Excerpt:

·····

From: Geliang Tang <geliang.tang@suse.com>

This patch implements a new struct bpf_func_proto, named
bpf_skc_to_mptcp_sock_proto. Define a new bpf_id BTF_SOCK_TYPE_MPTCP,
and a new helper bpf_skc_to_mptcp_sock(), which invokes another new
helper bpf_mptcp_sock_from_subflow() in net/mptcp/bpf.c to get struct
mptcp_sock from a given subflow socket.

Co-developed-by: Nicolas Rybowski <nicolas.rybowski@tessares.net>
Signed-off-by: Nicolas Rybowski <nicolas.rybowski@tessares.net>
Co-developed-by: Matthieu Baerts <matthieu.baerts@tessares.net>
Signed-off-by: Matthieu Baerts <matthieu.baerts@tessares.net>
Signed-off-by: Geliang Tang <geliang.tang@suse.com>
Signed-off-by: Mat Martineau <mathew.j.martineau@linux.intel.com>
---
 include/linux/btf_ids.h        |  3 ++-
 include/net/mptcp.h            |  6 ++++++
 include/uapi/linux/bpf.h       |  7 +++++++
 net/core/filter.c              | 17 +++++++++++++++++
 net/mptcp/Makefile             |  4 ++++
 net/mptcp/bpf.c                | 22 ++++++++++++++++++++++
 scripts/bpf_doc.py             |  2 ++
 tools/include/uapi/linux/bpf.h |  7 +++++++
 8 files changed, 67 insertions(+), 1 deletion(-)

·····

Source material:
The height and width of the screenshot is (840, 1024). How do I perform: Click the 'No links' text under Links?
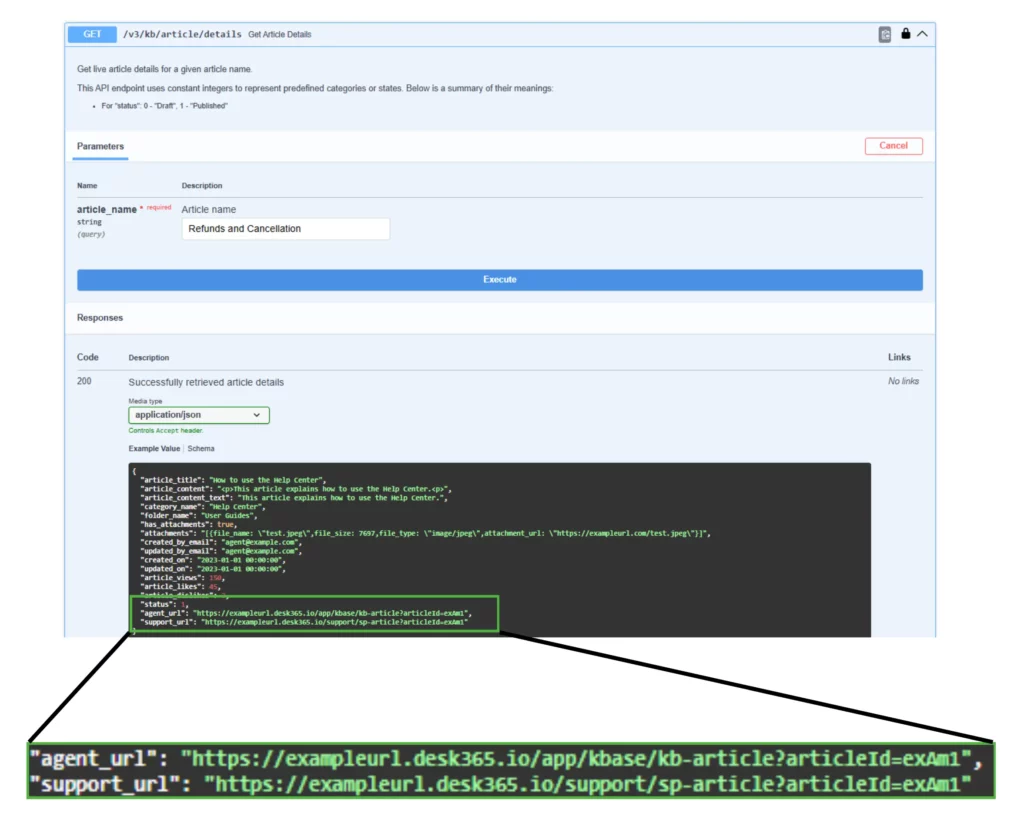(x=903, y=381)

·····

Stated problem A:
Answer these about the MPTCP patch above, one answer per line:
(i) What is the name of the new struct bpf_func_proto?
(ii) In which file does bpf_mptcp_sock_from_subflow() live?
(iii) How many files, insertions and deletions does the summary report?
Stated problem B:
According to the MPTCP patch, why does the new helper bpf_skc_to_mptcp_sock() call bpf_mptcp_sock_from_subflow()? Answer in one to three sentences.
Stated problem C:
Write what comes next in the MPTCP patch, starting after the last line shown.

Result A:
(i) bpf_skc_to_mptcp_sock_proto
(ii) net/mptcp/bpf.c
(iii) 8 files changed, 67 insertions, 1 deletion

Result B:
It calls bpf_mptcp_sock_from_subflow() to get the struct mptcp_sock from a given subflow socket.

Result C:
 create mode 100644 net/mptcp/bpf.c

diff --git a/include/linux/btf_ids.h b/include/linux/btf_ids.h
index bc5d9cc34e4c..335a19092368 100644
--- a/include/linux/btf_ids.h
+++ b/include/linux/btf_ids.h
@@ -178,7 +178,8 @@ extern struct btf_id_set name;
 	BTF_SOCK_TYPE(BTF_SOCK_TYPE_TCP6, tcp6_sock)			\
 	BTF_SOCK_TYPE(BTF_SOCK_TYPE_UDP, udp_sock)			\
 	BTF_SOCK_TYPE(BTF_SOCK_TYPE_UDP6, udp6_sock)			\
-	BTF_SOCK_TYPE(BTF_SOCK_TYPE_UNIX, unix_sock)
+	BTF_SOCK_TYPE(BTF_SOCK_TYPE_UNIX, unix_sock)			\
+	BTF_SOCK_TYPE(BTF_SOCK_TYPE_MPTCP, mptcp_sock)
 
 enum {
 #define BTF_SOCK_TYPE(name, str) name,
diff --git a/include/net/mptcp.h b/include/net/mptcp.h
index 0a3b0fb04a3b..5b3a6f783182 100644
--- a/include/net/mptcp.h
+++ b/include/net/mptcp.h
@@ -283,4 +283,10 @@ static inline int mptcpv6_init(void) { return 0; }
 static inline void mptcpv6_handle_mapped(struct sock *sk, bool mapped) { }
 #endif
 
+#if defined(CONFIG_MPTCP) && defined(CONFIG_BPF_JIT) && defined(CONFIG_BPF_SYSCALL)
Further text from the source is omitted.